Ministério Público Federal no Amazonas (MPF–AM) informou hoje (5) que

irá apurar as novas denuncias sobre irregularidades no sistema de cotas raciais da Universidade Federal do Amazonas (Ufam). Ontem (4) um perfil em uma rede social divulgou fotos e nomes de candidatos que ingressaram na instituição de ensino superior, por meio do Processo Seletivo Contínuo (PSC), usufruindo da Lei 12.711 de 2012, conhecida como Lei das Costas.

As fotos divulgadas pelo perfil Auto Declarados Cota – Manaus (@fraudeam) mostravam a distinção de etnia entre os candidatos aprovados no PSC por meio de cota racial destinada a negros, pardos e indígenas. Os acadêmicos, segundo o perfil, não condiziam com as etnias abrangidas pela lei federal. O MPF-AM informou, por meio de nota enviada ao A CRÍTICA, que “o material será encaminhado para distribuição e apuração do MPF – AM”.

Ainda conforme o órgão ministerial, está em andamento a apuração de um caso suspeito de violação da Lei de Cotas na Ufam, relacionada a cotas destinada a cotas de baixa renda, por meio de procedimento administrativo em andamento, no âmbito dos direitos do cidadão. “Há também apuração na esfera criminal, que tramita sob sigilo”, pontuou o MPF – AM, por meio da assessoria de comunicação. Após a grande repercussão do caso, o perfil Auto Declardor Cota – AM, foi desativado das redes sociais.

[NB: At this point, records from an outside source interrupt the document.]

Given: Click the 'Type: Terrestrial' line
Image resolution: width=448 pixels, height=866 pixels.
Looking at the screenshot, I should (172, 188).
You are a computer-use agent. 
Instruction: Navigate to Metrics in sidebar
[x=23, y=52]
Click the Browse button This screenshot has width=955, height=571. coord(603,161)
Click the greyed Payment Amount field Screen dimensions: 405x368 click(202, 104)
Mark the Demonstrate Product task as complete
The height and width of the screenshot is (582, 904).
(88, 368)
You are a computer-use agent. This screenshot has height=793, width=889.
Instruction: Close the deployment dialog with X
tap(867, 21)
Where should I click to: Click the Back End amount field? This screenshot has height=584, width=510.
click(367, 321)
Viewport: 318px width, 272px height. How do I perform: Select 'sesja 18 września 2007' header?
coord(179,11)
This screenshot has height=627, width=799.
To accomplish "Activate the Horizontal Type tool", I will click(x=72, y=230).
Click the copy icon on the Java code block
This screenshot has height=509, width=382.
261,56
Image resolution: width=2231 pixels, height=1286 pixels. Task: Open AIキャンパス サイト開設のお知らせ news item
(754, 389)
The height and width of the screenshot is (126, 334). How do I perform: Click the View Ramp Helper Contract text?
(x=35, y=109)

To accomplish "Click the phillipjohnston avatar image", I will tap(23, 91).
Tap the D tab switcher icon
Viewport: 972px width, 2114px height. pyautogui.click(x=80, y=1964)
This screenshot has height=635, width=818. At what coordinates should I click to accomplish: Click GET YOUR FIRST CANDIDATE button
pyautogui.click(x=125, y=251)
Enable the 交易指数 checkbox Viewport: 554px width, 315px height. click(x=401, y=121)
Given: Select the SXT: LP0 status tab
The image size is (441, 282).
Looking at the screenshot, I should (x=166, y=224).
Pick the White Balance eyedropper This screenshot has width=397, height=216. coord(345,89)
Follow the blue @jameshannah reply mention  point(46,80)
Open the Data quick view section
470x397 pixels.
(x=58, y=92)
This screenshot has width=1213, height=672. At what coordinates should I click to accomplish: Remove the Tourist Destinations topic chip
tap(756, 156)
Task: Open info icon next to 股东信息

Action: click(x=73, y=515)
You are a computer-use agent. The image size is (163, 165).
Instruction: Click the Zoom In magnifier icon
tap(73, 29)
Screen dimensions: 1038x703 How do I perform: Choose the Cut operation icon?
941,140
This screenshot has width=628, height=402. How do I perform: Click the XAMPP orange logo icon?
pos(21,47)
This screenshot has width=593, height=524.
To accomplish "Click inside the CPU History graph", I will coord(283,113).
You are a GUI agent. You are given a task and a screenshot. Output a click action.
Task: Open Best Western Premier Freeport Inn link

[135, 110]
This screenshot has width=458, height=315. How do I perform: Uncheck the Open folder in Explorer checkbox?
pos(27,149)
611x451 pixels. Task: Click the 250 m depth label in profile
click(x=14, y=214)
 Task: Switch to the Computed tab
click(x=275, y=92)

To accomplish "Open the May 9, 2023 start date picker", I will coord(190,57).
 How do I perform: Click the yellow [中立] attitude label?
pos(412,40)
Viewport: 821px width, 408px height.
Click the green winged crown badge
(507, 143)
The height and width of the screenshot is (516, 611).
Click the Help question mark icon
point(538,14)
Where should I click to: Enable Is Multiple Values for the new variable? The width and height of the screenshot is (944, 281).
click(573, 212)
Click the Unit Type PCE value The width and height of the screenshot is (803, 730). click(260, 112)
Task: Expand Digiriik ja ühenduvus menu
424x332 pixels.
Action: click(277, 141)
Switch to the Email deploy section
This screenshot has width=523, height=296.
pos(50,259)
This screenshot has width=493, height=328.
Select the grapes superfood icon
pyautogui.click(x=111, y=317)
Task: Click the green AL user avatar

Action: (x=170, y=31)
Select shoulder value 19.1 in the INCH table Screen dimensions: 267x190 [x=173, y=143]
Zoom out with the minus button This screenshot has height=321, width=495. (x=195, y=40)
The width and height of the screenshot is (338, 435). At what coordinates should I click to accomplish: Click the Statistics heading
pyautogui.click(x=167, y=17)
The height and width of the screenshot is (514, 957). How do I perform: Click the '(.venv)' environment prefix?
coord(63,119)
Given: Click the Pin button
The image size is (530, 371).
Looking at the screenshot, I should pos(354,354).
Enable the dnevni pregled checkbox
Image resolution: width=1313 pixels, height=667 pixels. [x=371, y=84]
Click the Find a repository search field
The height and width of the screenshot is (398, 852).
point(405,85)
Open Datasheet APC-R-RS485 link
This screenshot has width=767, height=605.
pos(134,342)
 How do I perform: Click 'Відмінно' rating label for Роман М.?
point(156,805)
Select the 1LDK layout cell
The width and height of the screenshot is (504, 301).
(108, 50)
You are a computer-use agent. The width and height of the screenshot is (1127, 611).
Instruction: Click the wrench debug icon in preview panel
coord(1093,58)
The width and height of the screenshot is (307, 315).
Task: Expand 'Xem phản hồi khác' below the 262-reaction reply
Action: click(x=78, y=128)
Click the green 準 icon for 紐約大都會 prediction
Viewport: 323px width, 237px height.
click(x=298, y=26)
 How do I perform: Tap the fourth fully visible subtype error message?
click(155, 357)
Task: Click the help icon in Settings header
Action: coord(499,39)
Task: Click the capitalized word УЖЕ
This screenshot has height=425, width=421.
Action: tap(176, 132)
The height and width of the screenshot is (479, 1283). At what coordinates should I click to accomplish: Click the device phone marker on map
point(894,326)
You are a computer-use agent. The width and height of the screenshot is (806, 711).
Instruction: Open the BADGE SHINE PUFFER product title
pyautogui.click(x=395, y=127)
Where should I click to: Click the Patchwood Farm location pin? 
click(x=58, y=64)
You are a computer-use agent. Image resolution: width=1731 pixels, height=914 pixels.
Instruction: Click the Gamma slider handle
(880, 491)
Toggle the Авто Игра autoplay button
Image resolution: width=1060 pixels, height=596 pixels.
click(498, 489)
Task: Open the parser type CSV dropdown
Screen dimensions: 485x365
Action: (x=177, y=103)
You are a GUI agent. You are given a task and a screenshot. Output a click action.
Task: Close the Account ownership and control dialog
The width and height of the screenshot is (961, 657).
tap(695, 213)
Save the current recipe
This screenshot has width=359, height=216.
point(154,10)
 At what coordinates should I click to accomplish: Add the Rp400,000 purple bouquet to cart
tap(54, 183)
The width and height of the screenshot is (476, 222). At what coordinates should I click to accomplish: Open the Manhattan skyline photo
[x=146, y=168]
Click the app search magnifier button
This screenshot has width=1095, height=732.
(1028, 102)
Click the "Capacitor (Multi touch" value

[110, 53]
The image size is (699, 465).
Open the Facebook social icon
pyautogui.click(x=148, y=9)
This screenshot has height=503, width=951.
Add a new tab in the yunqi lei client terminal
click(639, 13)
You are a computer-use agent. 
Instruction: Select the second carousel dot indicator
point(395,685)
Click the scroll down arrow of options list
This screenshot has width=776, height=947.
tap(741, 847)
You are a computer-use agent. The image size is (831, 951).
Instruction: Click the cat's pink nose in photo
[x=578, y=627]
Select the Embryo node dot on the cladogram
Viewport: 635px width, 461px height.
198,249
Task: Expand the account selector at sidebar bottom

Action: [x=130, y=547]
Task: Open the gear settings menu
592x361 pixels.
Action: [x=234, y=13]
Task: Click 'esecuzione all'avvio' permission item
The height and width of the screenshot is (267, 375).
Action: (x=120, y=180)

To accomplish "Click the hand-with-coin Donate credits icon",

Em nota a Ufam informou ontem (4) que “parte do pressuposto legal de validade da autodeclaração, quando o candidato assume toda a responsabilidade pela declaração prestada quando da inscrição do Processo Seletivo e da Matrícula Institucional”. A nota finaliza destacando que, caso exista incongruência na declaração, o aluno poderá ter a matricula cancelada. A nota enviada pela Ufam informa, ainda, que são investigados os casos denunciados de maneira formal, por meio, dos canais oficiais da instituição como a ouvidoria.

Exposição é crime

Segundo o delegado de Polícia Civil, André Miura, titular da Delegacia Interativa (DI), a princípio, qualquer exposição que possa atingir a honra ou o foro íntimo de alguma pessoa, pode resultar em responsabilidade civil (financeira), ou em responsabilidade penal (restrição da liberdade). “Entretanto, devem ser analisadas todas as circunstâncias, para ser verificado o nível de responsabilização cabível”, informou o delegado, por meio de nota enviada à redação.

Questionado se o autor do perfil, caso seja identificado, pode ser penalizado, a autoridade policial informou que caso seja comprovada a autoria, o indivíduo, a princípio, poderá responder pelos crimes de injuria, calúnia e difamação. De acordo com o delegado, na área criminal deve ser comprovada a autoria e a intenção do agente, devendo o policial respeitar os direitos fundamentais da intimidade.

“Os crimes virtuais são bastante comuns, e por serem praticados por meio de mídias digitais, que diferem das mídias tradicionais, permitem de maneira simples a ocultação do autor e a dificuldade legal de estabelecer o vínculo entre autor e publicação”, disse Miura.